Ich finde, gute Ideen sind ebenso unvermeidlich wie gute Melodien. Man muss abwarten können, bis die Kraft einer Idee, deren Zeit gekommen ist, zupackt und durchbricht in Bewegung und Antrieb. Ideen sind eine Währung, und ich beschloss, sie einzusetzen. 

29. September 2024: Denk doch mal, ein Klavier. Die Tasten fangen an, hören auf. (Alessandro Baricco)

Foto: Alexanderkirche Ott Orgel

Ich lese Flugasche von Monika Maron. Heute erinnere ich an die Poetinnen Ricarda Huch und Ina Seidel. Bin wieder zurück von Konzert. Nun gehe ich ins Bett. Mein Herz ist voll mit Zeugs. 

Das Leben an sich ist ein Kunstwerk, in der Verschmelzung von Gottes Plan, der Menschen Empfinden, Tun, Leiden, wie eine Architektur, als sei jedes Leben eine Art Kathedrale. Das Netzwerk der einzelnen Leben ist kaum zu erfassen und komplex und hat immer die wichtigste Zutat: Odem. Wir reihen uns ein, wie eine Schar erleuchteter Autos auf dem Weg zum Event, eine Armee mit dem gleichen Ziel, mit der selben Dringlichkeit. Wir führen, wir folgen. Wir fahren Umwege, wir fahren durchs Labyrinth. Hallo Menschheit, wie geht es dir?

29. September 2024: Eine Frau muss doppelt so gut wie ein Mann sein, um halb so weit zu kommen. (Fannie Hurst)

Foto: Alexanderkirche Ott Orgel

Saarland und Pfalz, klein und dicht beieinander, mag ich gern. Der Rosengarten in Zweibrücken mit See, Palmen, Laube und exotischen Vögeln ist wunderschön und war im goldenen Abendlicht kurz vor dem Konzert ein Genuss. Viele wissen hier, dass ich bei Bernd Glemser Konzertexamen Klavier studiert habe, denn Bernd Glemser ist in Saarbrücken sehr bekannt. Als Frau ist es dennoch noch immer nicht leicht, selbst 2024 nicht – abgesehen davon, dass Profi-Musik ohnehin ein „hartes Geschäft“ ist – manchmal haben Kollegen Sorge, mit mir irgendwo hinzugehen, weil ich eine Frau bin, und dann getratscht wird, „xy war mit junger Frau im Park gesehen worden“. Als Mann wäre das alles kein Problem.

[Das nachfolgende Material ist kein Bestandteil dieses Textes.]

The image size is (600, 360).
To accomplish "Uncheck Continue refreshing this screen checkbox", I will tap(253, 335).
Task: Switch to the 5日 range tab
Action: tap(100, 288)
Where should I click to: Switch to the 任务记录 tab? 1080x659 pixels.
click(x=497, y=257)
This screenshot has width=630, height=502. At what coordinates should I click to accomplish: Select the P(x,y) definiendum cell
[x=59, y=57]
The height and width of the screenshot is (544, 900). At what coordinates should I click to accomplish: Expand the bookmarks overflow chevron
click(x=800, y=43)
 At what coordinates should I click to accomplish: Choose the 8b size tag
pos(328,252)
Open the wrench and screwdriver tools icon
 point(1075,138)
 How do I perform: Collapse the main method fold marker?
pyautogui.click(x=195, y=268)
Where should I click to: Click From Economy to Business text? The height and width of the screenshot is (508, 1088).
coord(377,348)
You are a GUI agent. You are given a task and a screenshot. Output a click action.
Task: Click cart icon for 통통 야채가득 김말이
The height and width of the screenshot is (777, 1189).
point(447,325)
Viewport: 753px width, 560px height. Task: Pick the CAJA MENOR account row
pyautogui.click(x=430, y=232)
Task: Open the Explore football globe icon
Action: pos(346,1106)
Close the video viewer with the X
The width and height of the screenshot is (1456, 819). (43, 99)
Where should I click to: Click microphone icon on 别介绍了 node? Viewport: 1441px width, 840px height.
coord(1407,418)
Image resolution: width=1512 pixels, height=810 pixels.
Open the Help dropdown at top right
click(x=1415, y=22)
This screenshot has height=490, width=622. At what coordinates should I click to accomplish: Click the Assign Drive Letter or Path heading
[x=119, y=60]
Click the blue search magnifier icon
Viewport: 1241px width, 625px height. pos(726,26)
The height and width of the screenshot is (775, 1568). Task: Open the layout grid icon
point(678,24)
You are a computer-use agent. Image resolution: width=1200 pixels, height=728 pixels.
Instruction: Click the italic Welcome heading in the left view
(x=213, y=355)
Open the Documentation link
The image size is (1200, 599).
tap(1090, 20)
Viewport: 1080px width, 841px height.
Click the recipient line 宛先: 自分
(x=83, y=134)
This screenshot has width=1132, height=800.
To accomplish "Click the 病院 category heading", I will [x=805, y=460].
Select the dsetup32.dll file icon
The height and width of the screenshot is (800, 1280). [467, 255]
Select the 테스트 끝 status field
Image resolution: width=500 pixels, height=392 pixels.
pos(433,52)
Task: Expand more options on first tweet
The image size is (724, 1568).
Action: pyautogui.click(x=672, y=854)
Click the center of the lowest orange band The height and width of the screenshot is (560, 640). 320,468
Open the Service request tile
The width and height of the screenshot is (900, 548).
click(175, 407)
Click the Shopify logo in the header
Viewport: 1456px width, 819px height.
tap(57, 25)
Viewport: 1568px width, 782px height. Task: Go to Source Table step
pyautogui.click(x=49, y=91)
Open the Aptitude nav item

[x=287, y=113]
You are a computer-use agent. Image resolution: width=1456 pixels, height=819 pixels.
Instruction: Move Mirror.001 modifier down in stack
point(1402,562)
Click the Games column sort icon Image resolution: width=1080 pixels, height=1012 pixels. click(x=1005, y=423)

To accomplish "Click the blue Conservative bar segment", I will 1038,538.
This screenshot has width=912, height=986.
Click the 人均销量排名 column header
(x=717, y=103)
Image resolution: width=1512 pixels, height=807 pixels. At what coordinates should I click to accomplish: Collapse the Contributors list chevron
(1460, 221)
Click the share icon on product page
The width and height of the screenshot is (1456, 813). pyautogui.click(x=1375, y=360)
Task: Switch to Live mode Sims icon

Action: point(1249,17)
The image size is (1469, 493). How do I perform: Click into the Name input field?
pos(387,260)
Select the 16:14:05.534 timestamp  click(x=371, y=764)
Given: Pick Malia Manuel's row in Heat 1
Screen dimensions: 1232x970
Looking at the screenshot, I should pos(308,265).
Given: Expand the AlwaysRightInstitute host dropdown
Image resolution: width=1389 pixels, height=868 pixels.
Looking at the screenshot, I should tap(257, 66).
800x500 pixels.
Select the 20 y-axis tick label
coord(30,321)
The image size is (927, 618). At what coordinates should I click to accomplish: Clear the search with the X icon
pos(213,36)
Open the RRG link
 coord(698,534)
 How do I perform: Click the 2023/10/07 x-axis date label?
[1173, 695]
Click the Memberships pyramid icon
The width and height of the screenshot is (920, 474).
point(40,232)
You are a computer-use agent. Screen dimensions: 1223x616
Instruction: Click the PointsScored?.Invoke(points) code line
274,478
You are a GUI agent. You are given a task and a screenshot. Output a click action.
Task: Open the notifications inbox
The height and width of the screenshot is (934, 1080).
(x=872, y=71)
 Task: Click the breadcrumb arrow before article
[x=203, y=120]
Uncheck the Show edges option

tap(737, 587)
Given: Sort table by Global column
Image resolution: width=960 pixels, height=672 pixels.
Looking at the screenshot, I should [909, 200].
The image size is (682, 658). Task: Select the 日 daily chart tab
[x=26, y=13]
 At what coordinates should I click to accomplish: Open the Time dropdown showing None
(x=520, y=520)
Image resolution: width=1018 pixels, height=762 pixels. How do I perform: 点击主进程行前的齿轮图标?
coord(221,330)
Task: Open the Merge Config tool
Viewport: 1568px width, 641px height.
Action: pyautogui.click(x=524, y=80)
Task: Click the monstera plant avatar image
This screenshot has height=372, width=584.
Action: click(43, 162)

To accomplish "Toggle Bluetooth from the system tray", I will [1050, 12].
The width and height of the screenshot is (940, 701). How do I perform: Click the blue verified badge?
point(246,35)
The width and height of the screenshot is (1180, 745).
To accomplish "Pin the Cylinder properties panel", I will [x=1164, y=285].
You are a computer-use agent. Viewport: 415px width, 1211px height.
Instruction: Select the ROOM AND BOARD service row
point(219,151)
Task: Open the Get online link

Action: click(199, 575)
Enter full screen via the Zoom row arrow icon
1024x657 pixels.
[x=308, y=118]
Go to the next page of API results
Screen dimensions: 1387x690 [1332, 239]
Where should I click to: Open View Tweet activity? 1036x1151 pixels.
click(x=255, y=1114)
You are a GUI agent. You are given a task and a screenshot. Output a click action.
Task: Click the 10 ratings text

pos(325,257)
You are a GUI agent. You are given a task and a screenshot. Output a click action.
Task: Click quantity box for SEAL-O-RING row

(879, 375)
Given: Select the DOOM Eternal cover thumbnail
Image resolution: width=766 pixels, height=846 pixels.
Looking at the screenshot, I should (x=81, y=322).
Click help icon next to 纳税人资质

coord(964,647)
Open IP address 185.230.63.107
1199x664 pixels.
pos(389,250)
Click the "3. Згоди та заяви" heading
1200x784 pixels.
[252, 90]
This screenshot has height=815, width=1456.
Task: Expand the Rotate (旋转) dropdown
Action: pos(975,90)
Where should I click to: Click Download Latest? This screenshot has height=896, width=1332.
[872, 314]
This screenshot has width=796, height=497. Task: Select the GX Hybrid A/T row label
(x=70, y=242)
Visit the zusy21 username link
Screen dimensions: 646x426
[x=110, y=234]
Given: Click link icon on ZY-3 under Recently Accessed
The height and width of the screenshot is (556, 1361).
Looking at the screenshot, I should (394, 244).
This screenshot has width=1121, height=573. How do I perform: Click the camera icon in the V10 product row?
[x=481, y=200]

Das Konzert hat mir Spaß gemacht. Presse war da und es wurde gefilmt. Manchmal filmen und fotografieren mich Leute aber ohne Erlaubnis. 

Man braucht viel Askese, um in der Konzertwelt erfolgreich zu sein. Gleichzeitig bin ich nach Konzerten beinahe „hellhörig“ oder übersinnlich … als hätte ich dann nicht nur einen sechsten, sondern auch einen siebten Sinn. Ich sitze dann vor dem Feuer bei Gastgebern, und alles in meinem Kopf ist Farbe und Feuer. Ich liebe das Gefühl und den Zustand direkt nach Konzerten. Askese und Sinnlichkeit explodieren in einen dämmrigen, entspannten Zustand der Zufriedenheit. 

Ott Orgel Alexanderkirche Zweibrücken, Pfalz

26. September 2024: Das ganze Weltall gehorcht Gott. (Joseph Joubert)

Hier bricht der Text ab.